Aim 1:
Print the records again word for word, everything from the line containing "Given: Click the" down to the end of the records, both ends included. Leave the pictures out.

Source extract:
━━━━
3) P23. i have not ridden it yet but hot damn she's pretty 









4) 82 Landshark. this is my favorite bike when it comes to workmanship. it's fun just to look at all the details. 









5) 84' Salsa. the geometry on this bike is far ahead of it's time. great all around bike. 









6) 82' Yeti Motocruiser prototype. rides like sh!t but great history to go along with it. 









7) 30's Schwinn Excelsior Klunker. it's an off road rat rod. ugly as sin and fun as hell. 









8) Mountain Goat Deluxe. too small for me to ride but purdy. 









9) Merlin. this one is great because it doesn't scratch and the rear uni wheel really pisses off a few of the members here









10) mid 90's Curtlo road bike. heavy but a super solid comfortable bike. handles 50+ mph descents beautifully. 









11) Bontrager CX. just strait rides nice. i wish it could take a larger rear tire though. 









12) 85 Ritchey Commando. after Keyesville this year i really fell in love with this bike. great jumper and descender. not so good at climbing though. (no picture yet)


----------



## Tracerboy (Oct 13, 2002)

Favorite bikes,past and present.
Raleigh F500 :Speed,climbing,light and tough,Good for chasing down crack addicts. 
Specialized Rockhopper:Speed,climbing,reliability.Tough bike.
Specialized Rockcombo:Speed,climbing,long distance,faster than the usual mountain bike.
Bridgestone MB1 :Race ready out of the box,perfect parts,fast climber,insane handling
Shogun Prairie Breaker :Speed,tight wheelbase,quick handling,great climber,lighter than most bikes with the same components.


----------



## Rumpfy (Dec 21, 2003)

Veloculture said:


> top 5
> 
> 1) Action Tec Curtlo. every single time i throw a leg over this bike im reminded why i love mountain bikes. it's the one bike that feels like a glove and also the only bike i would keep if i had to get rid of all of them.
> 
> ...
━━━━
Aim 2:
Answer these questions from the forum thread on favorite bikes:
(a) Which bike is said to handle 50+ mph descents beautifully?
(b) Which bike does Tracerboy describe as race ready out of the box?
(c) What is the 85 Ritchey Commando said to be not so good at?

[Screen grounding records]
━━━━
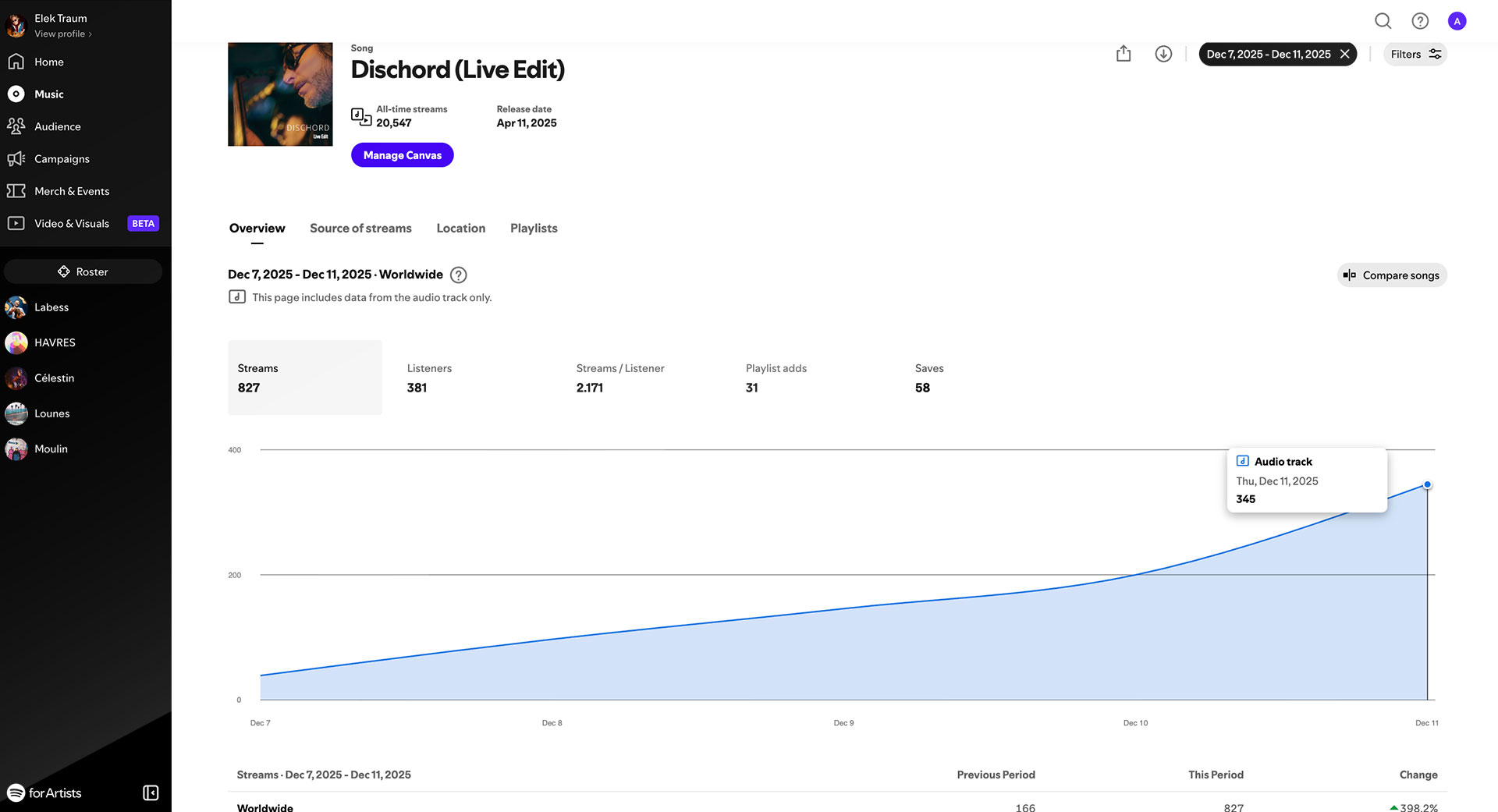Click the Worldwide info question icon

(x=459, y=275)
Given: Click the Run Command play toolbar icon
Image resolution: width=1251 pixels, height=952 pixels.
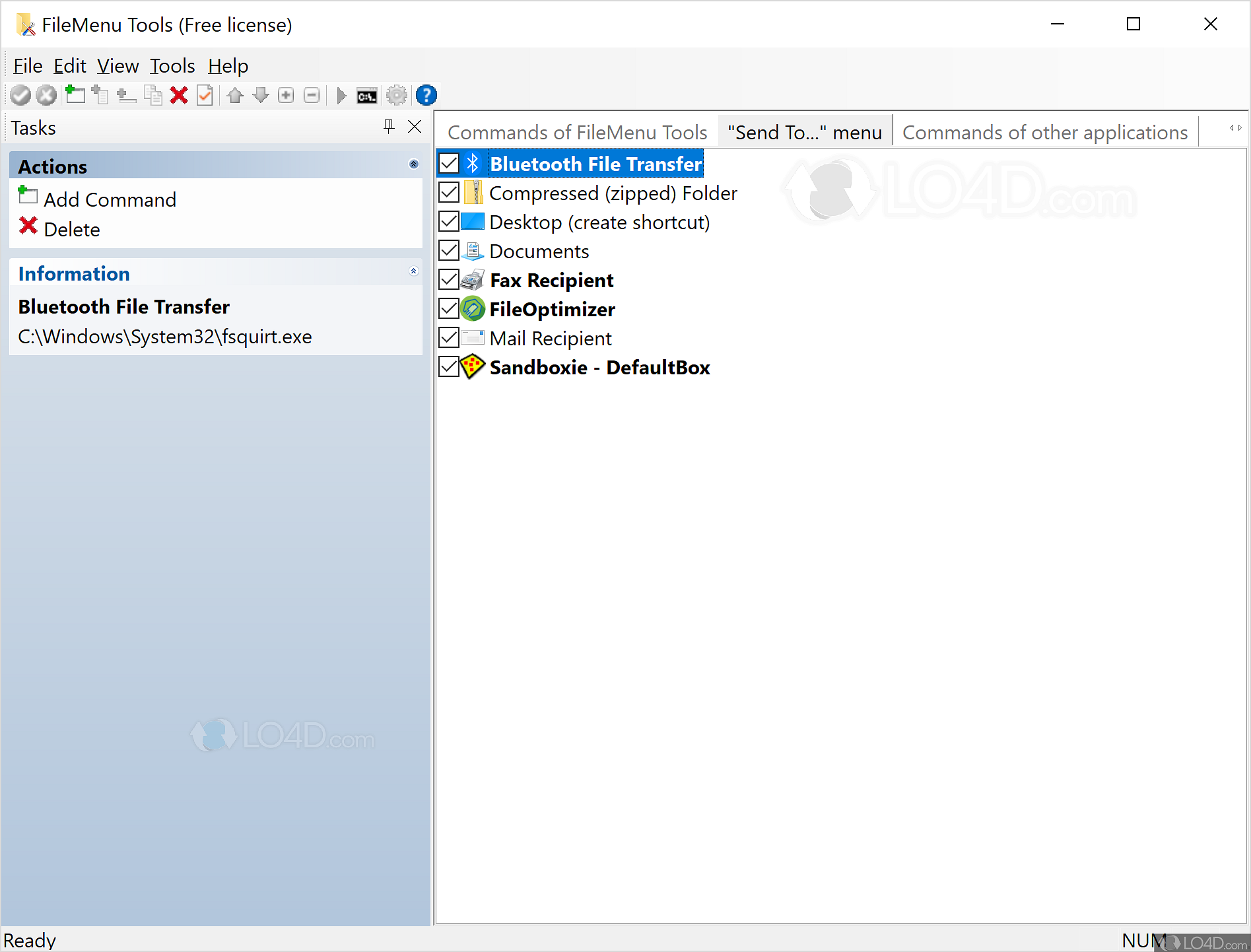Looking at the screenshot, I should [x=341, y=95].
━━━━
Written solution 1:
Given: Click the Run Command play toolbar icon
Image resolution: width=1251 pixels, height=952 pixels.
Looking at the screenshot, I should [x=341, y=95].

Written solution 2:
(a) The mid 90's Curtlo road bike.
(b) The Bridgestone MB1.
(c) Climbing.